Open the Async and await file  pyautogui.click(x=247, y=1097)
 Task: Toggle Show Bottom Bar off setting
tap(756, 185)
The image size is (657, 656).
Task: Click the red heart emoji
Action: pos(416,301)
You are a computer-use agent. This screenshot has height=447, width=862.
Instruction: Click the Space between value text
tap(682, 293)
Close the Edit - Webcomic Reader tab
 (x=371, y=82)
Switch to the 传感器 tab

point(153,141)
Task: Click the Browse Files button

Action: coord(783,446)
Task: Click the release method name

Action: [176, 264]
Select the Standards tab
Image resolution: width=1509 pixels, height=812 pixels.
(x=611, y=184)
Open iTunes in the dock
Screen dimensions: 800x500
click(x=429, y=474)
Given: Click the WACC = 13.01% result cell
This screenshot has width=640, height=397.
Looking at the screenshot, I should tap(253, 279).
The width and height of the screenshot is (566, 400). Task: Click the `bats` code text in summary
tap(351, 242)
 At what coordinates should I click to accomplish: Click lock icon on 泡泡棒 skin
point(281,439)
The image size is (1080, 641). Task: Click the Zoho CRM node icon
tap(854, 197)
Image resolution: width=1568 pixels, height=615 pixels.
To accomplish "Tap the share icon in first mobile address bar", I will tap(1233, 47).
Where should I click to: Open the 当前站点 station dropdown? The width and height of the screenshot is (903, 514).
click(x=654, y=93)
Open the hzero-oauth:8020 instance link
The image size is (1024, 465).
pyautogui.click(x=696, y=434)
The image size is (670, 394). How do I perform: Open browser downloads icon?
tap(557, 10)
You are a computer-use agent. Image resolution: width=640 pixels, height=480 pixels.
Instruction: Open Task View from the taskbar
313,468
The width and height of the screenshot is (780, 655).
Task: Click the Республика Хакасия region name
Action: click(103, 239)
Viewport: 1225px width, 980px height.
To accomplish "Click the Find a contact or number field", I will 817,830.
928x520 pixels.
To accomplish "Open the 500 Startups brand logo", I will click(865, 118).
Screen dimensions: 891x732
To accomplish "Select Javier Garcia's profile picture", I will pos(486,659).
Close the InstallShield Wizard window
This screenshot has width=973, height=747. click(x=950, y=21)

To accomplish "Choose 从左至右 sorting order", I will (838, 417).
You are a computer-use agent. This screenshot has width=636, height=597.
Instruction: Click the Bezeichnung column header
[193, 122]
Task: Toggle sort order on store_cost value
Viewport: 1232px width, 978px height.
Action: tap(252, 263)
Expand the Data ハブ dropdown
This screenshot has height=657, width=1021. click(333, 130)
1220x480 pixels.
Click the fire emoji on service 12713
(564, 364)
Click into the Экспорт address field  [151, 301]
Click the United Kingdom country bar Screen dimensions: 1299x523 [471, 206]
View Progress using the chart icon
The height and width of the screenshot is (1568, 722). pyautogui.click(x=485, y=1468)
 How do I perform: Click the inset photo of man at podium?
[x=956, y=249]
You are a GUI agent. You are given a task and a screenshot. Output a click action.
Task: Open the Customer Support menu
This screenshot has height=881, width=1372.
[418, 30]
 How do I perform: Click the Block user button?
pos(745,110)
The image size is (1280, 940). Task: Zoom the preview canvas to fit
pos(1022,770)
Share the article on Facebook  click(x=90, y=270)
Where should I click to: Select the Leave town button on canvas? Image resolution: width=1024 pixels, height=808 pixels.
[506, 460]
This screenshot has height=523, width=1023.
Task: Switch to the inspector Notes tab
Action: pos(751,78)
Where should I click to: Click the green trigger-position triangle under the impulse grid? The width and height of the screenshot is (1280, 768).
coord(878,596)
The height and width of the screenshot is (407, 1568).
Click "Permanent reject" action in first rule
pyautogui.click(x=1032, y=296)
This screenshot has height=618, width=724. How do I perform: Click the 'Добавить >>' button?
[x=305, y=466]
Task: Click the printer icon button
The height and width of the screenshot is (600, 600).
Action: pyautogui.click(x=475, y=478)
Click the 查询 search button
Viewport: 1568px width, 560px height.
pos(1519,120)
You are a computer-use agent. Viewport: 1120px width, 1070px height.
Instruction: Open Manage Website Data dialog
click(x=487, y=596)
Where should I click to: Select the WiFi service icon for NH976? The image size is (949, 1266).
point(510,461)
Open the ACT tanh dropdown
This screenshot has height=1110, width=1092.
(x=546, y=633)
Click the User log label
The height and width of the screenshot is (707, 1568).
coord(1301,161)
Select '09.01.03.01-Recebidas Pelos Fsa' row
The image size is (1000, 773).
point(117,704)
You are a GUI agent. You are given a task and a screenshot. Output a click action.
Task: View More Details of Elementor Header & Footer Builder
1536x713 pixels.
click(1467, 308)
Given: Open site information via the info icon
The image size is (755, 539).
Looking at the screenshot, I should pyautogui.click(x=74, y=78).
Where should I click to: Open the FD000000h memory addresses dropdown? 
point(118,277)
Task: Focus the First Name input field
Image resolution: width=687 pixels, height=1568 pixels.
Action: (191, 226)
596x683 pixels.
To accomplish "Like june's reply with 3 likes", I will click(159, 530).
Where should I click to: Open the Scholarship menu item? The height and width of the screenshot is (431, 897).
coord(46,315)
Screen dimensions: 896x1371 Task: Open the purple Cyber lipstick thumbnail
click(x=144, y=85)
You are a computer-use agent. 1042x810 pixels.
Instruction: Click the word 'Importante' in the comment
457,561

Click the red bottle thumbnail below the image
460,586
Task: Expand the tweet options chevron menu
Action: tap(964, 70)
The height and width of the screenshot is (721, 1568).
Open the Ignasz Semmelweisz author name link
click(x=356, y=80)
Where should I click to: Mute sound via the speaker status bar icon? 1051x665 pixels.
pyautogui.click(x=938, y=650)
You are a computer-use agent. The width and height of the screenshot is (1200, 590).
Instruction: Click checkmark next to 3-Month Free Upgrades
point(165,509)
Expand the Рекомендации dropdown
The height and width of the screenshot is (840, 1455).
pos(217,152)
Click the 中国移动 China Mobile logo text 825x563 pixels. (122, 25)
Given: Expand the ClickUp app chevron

WORK TO COMPLETE:
Among the records, how many lines include the string "order"? State the number and add nothing.

SOLUTION BELOW:
2